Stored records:

* * * * * * * * *

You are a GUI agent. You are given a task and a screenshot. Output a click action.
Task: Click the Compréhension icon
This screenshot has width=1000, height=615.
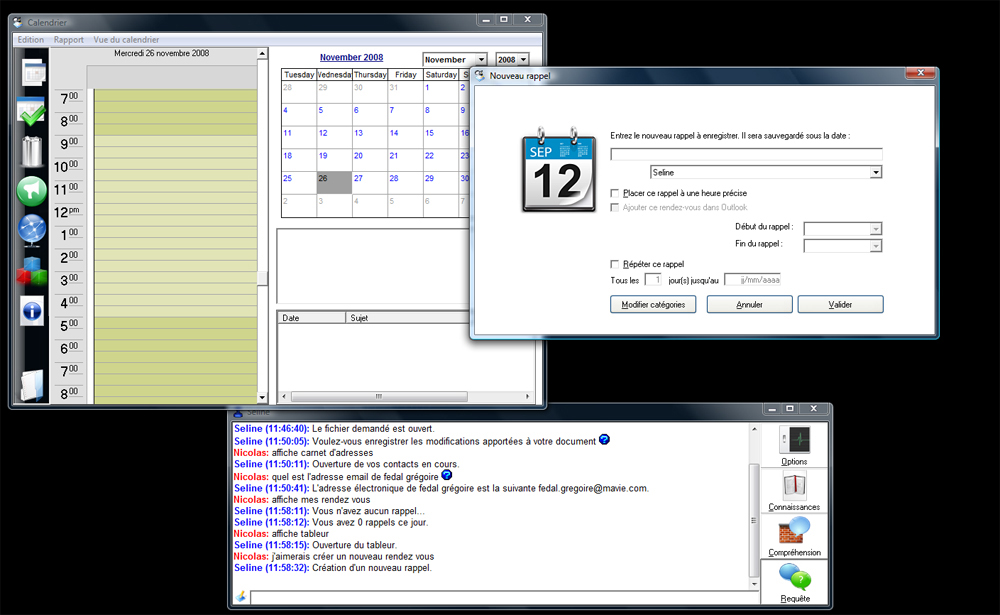[794, 536]
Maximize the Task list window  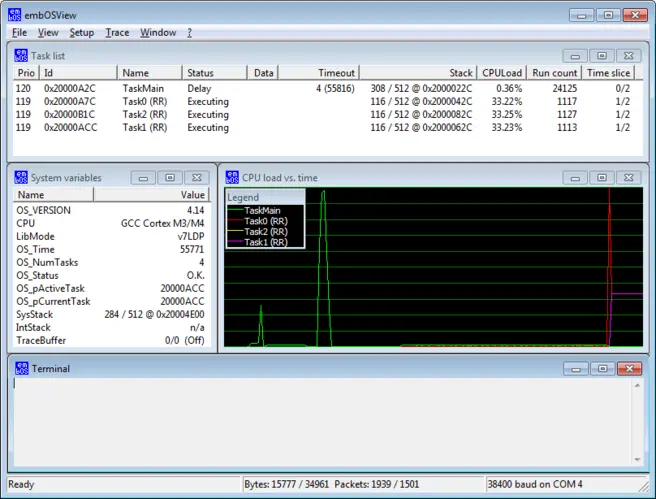click(x=601, y=56)
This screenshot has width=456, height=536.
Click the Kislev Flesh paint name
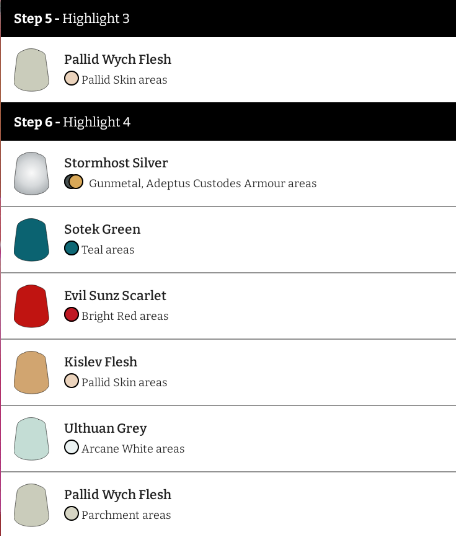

* * * * * * * * *

Every line from the one containing "This screenshot has width=456, height=536." to the final line of the records should be duplicated exactly; no picture is to be copied.

This screenshot has width=456, height=536.
Click the Kislev Flesh paint name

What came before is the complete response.